Scenario scenario_all_together() finally shows that scenarios can also be combined by chaining other scenario functions, making them dependent. This way, complex scenario trees can written with any single input change coded at a single place and then building complex composite scenarios from those.

Run scenarios

This now finally is the function that gets everything going. It is invoked in the very end of the runscript.

for scenario in scenarios:
prob = urbs.run_scenario(input_files, solver, timesteps, scenario,
                    result_dir, dt, objective,
                    plot_tuples=plot_tuples,
                    plot_sites_name=plot_sites_name,
                    plot_periods=plot_periods,
                    report_tuples=report_tuples,
                    report_sites_name=report_sites_name)

Having prepared settings, input data and scenarios, the actual computations happen in the function run_scenario() of the script runfunctions.py in subfolder urbs. It is executed for each of the scenarios included in the scenario list. The following sections describe the content of function run_scenario(). In a nutshell, it reads the input data from its argument input_file, modifies it with the supplied scenario, runs the optimisation for the given timesteps and writes report and plots to result_dir.

Reading input

# scenario name, read and modify data for scenario
sce = scenario.__name__
data = read_input(input_files,year)
data = scenario(data)
validate_input(data)

Function read_input() returns a dict data of up to 12 pandas DataFrames with hard-coded column names that correspond to the parameters of the optimization problem (like eff for efficiency or inv-cost-c for capacity investment costs). The row labels on the other hand may be freely chosen (like site names, process identifiers or commodity names). By convention, it must contain the six keys commodity, process, storage, transmission, demand, and supim. Each value must be a pandas.DataFrame, whose index (row labels) and columns (column labels) conforms to the specification given by the example dataset in the spreadsheet mimo-example.xlsx.

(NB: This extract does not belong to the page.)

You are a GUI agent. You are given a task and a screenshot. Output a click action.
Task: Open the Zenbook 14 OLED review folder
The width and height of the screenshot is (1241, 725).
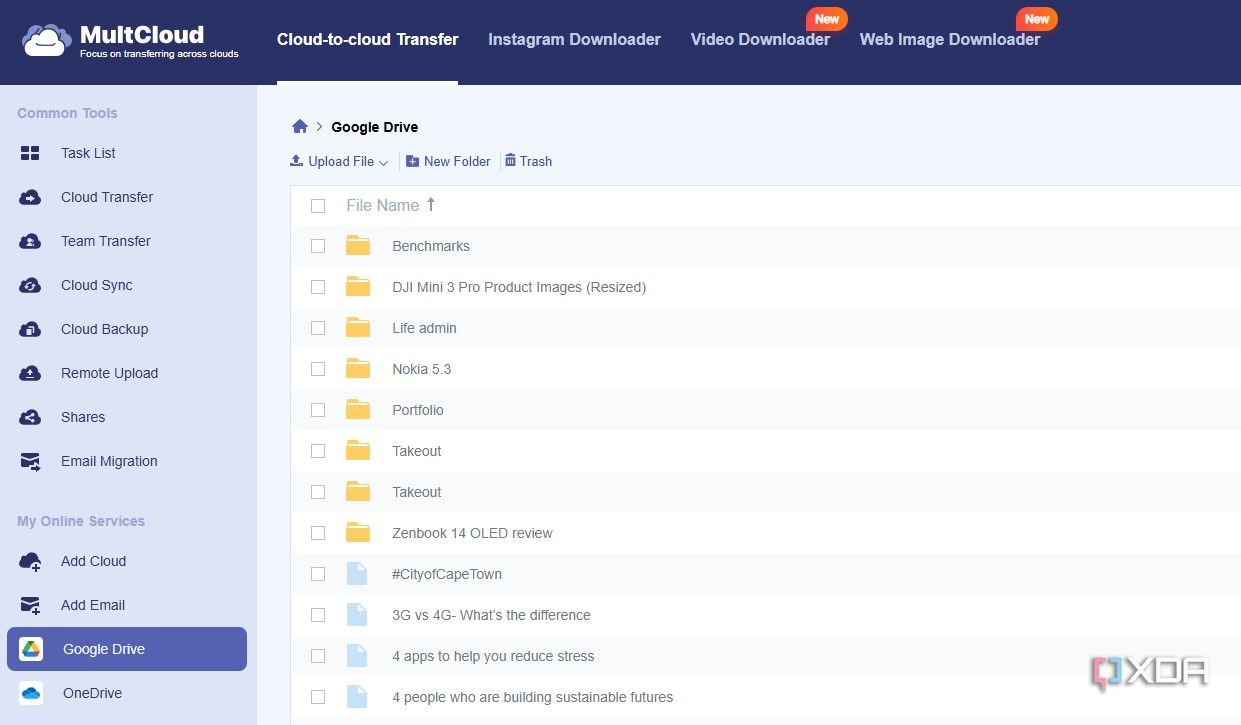coord(472,533)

data is then modified by applying the scenario() function to it. To then rule out a list of known errors, that accumulate through growing user experience, a variety of validation functions specified in script validate.py in subfolder urbs is run on the dict data.

Solving

# create model
prob = urbs.create_model(data, dt, timesteps)

# refresh time stamp string and create filename for logfile
now = prob.created
log_filename = os.path.join(result_dir, '{}.log').format(sce)

# solve model and read results
optim = SolverFactory('glpk')  # cplex, glpk, gurobi, ...
optim = setup_solver(optim, logfile=log_filename)
result = optim.solve(prob, tee=True)

This section is the “work horse”, where most computation and time is spent. The optimization problem is first defined (create_model()) and populated with parameter values with values. The SolverFactory object is an abstract representation of the solver used. The returned object optim has a method set_options() to set solver options (not used in this tutorial).

The remaining line calls the solver and reads the result object back into the prob object, which is queried to for variable values in the remaining script file. Argument tee=True enables the realtime console output for the solver. If you want less verbose output, simply set it to False or remove it.